### WHAT YOU WILL DO
Count up the lines below containing the word "header", and give the result with no other words.

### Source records
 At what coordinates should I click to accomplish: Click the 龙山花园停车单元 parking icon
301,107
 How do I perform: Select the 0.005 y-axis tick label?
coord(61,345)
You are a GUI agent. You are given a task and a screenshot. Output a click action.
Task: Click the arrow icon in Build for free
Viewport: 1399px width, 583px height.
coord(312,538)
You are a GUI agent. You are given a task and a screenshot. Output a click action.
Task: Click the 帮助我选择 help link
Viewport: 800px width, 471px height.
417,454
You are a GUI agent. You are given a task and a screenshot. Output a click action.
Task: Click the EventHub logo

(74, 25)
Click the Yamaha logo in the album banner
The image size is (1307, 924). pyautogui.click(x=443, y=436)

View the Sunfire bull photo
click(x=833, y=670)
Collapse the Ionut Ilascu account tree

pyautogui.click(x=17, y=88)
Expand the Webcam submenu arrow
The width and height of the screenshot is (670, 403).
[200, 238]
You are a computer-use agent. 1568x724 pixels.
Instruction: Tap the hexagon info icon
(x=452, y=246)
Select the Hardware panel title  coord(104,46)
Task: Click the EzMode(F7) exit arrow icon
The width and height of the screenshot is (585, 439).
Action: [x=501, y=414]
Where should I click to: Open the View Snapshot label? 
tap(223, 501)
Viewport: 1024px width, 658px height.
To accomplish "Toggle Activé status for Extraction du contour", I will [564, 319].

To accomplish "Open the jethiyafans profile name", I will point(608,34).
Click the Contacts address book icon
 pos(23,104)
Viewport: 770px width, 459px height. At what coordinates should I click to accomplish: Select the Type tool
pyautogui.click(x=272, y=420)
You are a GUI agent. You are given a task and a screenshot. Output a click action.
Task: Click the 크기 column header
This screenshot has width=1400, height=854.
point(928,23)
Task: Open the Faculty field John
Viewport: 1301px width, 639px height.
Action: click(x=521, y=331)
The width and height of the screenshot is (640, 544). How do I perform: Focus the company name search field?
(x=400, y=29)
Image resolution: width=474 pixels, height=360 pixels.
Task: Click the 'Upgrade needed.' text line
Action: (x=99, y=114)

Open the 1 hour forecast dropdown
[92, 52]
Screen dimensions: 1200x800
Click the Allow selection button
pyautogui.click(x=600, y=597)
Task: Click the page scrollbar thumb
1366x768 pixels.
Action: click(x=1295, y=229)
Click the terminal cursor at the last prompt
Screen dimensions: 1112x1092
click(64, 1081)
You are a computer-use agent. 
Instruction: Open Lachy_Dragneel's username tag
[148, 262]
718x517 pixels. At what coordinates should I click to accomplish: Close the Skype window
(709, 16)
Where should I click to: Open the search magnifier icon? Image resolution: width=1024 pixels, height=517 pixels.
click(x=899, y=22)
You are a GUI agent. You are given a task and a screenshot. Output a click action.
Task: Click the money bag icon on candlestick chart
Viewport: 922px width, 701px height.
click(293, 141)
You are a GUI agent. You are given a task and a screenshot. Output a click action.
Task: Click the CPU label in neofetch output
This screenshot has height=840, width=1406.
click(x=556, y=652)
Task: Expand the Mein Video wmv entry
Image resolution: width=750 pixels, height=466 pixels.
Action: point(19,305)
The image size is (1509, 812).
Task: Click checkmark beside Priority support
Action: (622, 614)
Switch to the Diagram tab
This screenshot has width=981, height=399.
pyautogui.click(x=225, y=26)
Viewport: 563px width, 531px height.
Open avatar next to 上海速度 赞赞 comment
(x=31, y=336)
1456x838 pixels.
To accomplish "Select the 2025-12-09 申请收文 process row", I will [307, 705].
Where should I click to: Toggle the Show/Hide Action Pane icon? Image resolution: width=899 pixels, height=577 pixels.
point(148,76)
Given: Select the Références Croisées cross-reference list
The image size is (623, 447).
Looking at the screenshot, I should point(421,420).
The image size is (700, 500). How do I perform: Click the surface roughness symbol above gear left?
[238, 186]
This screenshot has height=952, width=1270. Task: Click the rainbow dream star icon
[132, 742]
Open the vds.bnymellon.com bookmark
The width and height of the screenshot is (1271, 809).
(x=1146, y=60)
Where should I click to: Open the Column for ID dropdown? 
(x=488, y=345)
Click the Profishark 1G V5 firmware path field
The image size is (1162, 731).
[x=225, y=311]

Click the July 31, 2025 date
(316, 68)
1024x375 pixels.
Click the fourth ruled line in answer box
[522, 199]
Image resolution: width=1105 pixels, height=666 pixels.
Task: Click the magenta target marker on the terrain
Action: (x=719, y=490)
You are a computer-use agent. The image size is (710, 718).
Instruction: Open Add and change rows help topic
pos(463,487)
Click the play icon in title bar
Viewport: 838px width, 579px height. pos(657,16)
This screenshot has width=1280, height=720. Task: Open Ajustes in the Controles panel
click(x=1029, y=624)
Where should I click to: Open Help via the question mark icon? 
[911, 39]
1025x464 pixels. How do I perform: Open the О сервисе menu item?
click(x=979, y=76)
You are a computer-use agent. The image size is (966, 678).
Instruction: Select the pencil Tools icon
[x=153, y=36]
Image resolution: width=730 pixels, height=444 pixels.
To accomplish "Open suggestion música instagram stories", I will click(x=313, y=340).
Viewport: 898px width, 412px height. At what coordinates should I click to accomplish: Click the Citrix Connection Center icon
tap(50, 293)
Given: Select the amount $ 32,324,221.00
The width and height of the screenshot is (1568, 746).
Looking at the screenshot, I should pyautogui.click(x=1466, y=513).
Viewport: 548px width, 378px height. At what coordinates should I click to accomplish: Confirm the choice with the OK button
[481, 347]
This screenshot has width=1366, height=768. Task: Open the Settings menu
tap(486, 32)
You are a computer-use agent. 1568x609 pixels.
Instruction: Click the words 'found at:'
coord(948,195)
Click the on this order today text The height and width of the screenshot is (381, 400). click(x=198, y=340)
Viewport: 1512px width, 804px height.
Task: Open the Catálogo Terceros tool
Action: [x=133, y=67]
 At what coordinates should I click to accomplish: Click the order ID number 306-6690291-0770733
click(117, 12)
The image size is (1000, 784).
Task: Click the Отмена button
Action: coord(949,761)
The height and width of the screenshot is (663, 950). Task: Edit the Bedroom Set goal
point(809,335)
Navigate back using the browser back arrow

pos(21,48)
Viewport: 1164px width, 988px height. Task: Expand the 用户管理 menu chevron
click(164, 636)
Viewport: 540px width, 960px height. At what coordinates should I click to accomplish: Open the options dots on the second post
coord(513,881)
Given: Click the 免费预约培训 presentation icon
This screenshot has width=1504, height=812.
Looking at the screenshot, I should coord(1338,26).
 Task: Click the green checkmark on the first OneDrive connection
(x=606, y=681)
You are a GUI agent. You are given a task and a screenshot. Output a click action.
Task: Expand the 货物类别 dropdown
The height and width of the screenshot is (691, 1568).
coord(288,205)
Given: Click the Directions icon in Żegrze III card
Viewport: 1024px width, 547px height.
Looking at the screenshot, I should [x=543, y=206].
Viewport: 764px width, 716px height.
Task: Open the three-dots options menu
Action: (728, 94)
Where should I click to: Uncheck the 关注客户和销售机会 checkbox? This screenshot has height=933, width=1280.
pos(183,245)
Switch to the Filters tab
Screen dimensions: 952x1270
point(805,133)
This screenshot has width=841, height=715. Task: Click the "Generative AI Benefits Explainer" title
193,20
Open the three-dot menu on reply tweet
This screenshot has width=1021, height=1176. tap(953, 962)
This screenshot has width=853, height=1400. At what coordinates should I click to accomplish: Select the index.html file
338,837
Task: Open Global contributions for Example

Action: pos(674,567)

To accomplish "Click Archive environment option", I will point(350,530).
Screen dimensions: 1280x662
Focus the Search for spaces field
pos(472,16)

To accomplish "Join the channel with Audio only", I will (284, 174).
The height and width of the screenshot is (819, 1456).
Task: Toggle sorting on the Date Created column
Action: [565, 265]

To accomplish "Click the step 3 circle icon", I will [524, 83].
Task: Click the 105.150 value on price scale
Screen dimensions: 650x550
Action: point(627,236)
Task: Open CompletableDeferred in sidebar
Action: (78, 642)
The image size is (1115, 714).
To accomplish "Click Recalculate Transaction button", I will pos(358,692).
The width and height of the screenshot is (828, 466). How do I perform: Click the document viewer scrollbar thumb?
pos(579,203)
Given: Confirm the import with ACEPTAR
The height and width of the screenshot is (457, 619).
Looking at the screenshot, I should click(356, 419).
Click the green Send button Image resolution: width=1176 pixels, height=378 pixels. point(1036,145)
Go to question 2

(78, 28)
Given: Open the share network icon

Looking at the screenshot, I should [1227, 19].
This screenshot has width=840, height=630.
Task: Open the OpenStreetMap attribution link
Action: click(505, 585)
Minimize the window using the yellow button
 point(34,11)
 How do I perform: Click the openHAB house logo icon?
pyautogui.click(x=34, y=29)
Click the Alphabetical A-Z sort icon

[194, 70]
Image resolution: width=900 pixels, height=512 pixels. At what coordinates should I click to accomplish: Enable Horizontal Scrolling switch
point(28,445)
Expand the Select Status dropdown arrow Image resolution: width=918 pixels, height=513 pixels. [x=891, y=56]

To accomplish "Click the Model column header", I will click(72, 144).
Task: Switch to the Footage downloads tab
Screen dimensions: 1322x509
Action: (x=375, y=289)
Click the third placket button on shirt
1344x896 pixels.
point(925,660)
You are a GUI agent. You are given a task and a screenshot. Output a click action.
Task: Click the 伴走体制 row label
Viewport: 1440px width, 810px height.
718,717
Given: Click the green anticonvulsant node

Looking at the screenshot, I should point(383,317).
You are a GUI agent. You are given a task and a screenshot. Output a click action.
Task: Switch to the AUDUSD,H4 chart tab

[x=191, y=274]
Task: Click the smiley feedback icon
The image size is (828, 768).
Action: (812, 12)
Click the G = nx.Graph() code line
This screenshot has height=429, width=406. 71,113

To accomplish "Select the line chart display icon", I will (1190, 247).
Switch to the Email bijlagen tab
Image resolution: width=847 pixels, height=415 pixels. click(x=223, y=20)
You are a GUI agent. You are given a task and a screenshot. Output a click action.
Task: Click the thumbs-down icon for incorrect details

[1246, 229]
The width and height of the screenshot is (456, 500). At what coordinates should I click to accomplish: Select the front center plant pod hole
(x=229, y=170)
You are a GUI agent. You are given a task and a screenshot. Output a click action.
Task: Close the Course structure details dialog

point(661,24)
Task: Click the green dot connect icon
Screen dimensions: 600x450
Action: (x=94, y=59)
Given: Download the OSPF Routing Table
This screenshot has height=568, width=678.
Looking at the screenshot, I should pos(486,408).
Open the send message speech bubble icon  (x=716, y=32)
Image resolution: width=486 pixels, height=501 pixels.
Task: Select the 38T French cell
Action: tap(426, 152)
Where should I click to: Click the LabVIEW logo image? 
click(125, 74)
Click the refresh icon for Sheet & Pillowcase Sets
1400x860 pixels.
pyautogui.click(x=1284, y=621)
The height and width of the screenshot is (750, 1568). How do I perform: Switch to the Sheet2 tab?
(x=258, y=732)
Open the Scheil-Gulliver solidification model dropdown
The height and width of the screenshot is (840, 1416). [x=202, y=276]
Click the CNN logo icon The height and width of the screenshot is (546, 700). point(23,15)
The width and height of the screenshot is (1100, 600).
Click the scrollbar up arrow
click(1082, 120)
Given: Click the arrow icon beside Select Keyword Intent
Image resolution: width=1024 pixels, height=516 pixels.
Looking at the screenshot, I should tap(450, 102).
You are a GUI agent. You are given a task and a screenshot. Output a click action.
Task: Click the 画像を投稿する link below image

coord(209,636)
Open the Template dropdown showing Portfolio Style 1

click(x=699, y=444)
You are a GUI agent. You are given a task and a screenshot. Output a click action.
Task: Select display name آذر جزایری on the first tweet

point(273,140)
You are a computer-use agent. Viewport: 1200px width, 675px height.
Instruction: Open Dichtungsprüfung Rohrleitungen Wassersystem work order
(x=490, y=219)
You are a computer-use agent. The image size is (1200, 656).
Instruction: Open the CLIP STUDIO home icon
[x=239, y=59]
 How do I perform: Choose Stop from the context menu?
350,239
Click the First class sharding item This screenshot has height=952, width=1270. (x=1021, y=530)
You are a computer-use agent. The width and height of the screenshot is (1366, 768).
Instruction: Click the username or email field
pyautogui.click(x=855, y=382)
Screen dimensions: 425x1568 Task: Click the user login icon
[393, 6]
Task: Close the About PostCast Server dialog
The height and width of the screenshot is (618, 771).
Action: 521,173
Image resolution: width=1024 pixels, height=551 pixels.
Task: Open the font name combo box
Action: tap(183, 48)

### EXERCISE SOLUTION
2